» **Objetivo 1**
Redigite o trecho sobre currículo entre "A relação entre" e "culturas (Silva, 1995).", inclusive.
» **Objetivo 2**
Escreva a continuação do trecho sobre currículo, começando logo após a última frase apresentada.

» **Trecho**
^^^^^^^^^^^^^^^^
Diante dessa dinâmica, é necessário considerar que o cruzamento das diferentes culturas no ambiente escolar é produto e produtora de tensionamentos travados dentro do território contestado das práticas curriculares. Nessa perspectiva, o currículo assume uma importante posição dentro de uma educação multicultural, por ser concebido como o núcleo gerador de sentidos e significados dos processos educativos e, assim, espaço de lutas discursivas.

Sobre o Currículo Colonizado e o Currículo Colonizador

A relação entre povos dominantes e povos dominados, assim como entre culturas hegemônicas e culturas subjugadas, reflete no campo do currículo o fenômeno da colonização curricular. No escopo dos estudos desse fenômeno, se encontram as correntes de pensamento pós-colonialistas, que, incorporadas pela teorização pós-crítica, vêm imprimindo uma postura questionadora e contestatória no que tange às relações assimétricas de poder estabelecidas entre as diferentes culturas (Silva, 1995).
^^^^^^^^^^^^^^^^
Itens armazenados de uma coleção:
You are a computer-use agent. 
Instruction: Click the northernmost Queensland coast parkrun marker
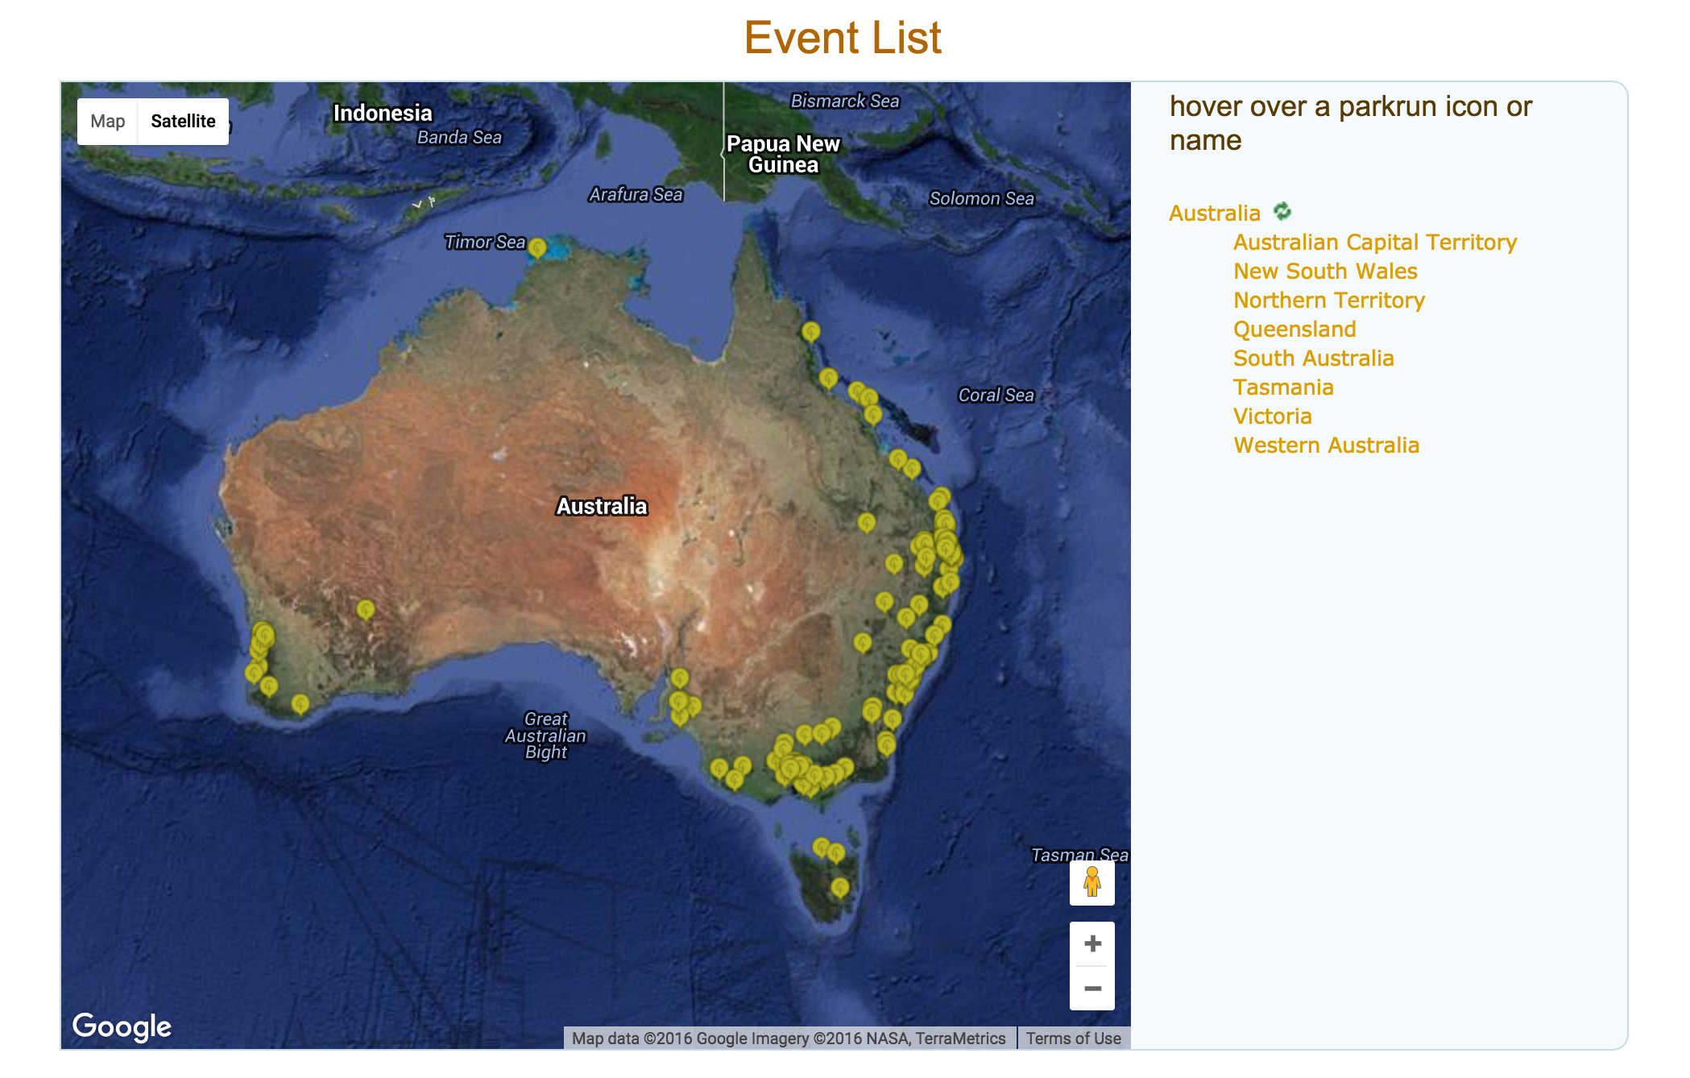tap(811, 331)
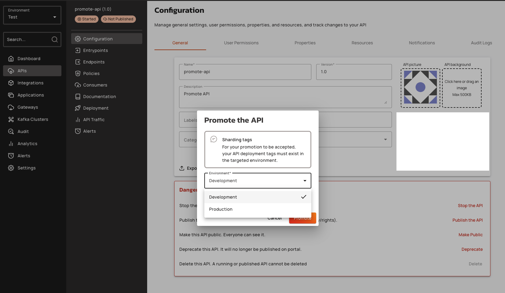Click the Gateways cloud icon

[x=11, y=107]
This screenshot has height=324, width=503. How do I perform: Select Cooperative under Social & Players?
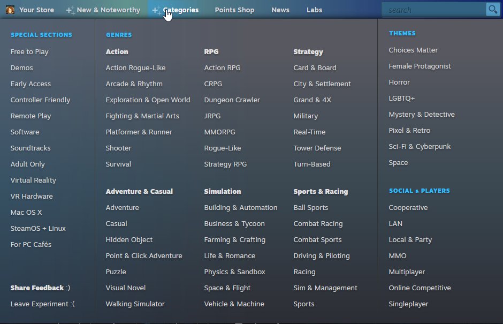pos(408,207)
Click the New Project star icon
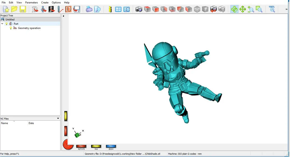Screen dimensions: 290x157 [x=6, y=9]
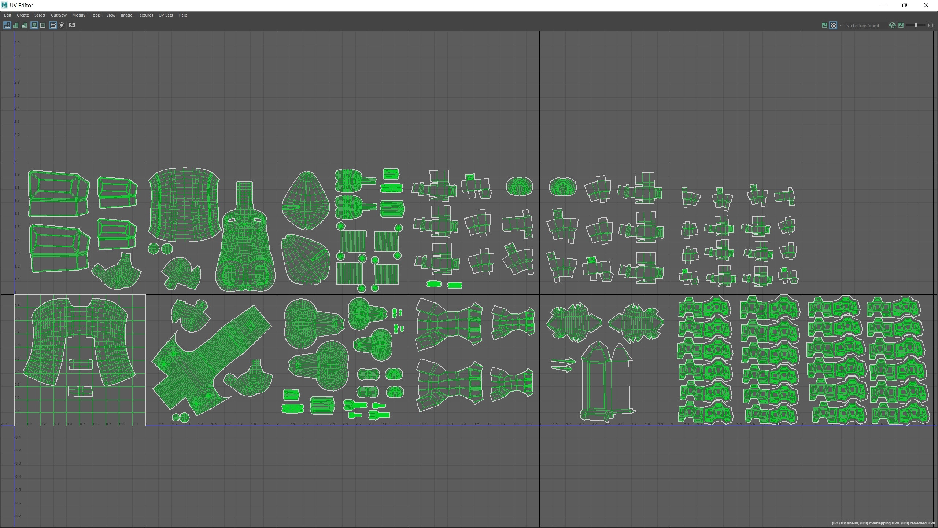Click the RGB channels display icon
Viewport: 938px width, 528px height.
[892, 25]
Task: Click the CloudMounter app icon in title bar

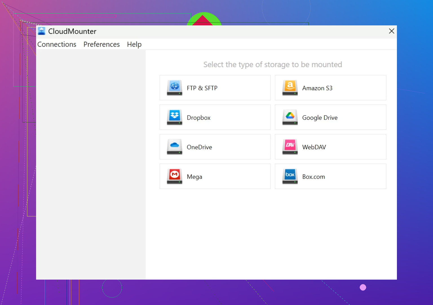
^^^^^^^^^^^^^^^^
» **Resposta 1**
A relação entre povos dominantes e povos dominados, assim como entre culturas hegemônicas e culturas subjugadas, reflete no campo do currículo o fenômeno da colonização curricular. No escopo dos estudos desse fenômeno, se encontram as correntes de pensamento pós-colonialistas, que, incorporadas pela teorização pós-crítica, vêm imprimindo uma postura questionadora e contestatória no que tange às relações assimétricas de poder estabelecidas entre as diferentes culturas (Silva, 1995).

» **Resposta 2**
O processo de colonização curricular está associado à ideia de “colonialidade”, que se refere a um padrão de poder que emergiu como resultado do colonialismo moderno, mas, em vez de estar limitado a uma relação formal de poder entre dois povos ou nações, se relaciona à forma como o trabalho, o conhecimento, a autoridade e as relações intersubjetivas se articulam entre si (Torres, 2007; Oliveira; Candau, 2010).

Segundo Torres (2007), o colonialismo antecede a colonialidade, mas a colonialidade sobrevive mesmo com o fim do colonialismo, pois suas estruturas extravasam para o campo do ser e do saber. Ela mantém-se viva e atuante nos livros didáticos, nos critérios para um bom trabalho acadêmico, na cultura, no sentido comum, na autoimagem dos povos, nas aspirações dos sujeitos e em muitos outros aspectos de nossa experiência moderna. Por essa razão, se tem respirado a colonialidade moderna cotidianamente.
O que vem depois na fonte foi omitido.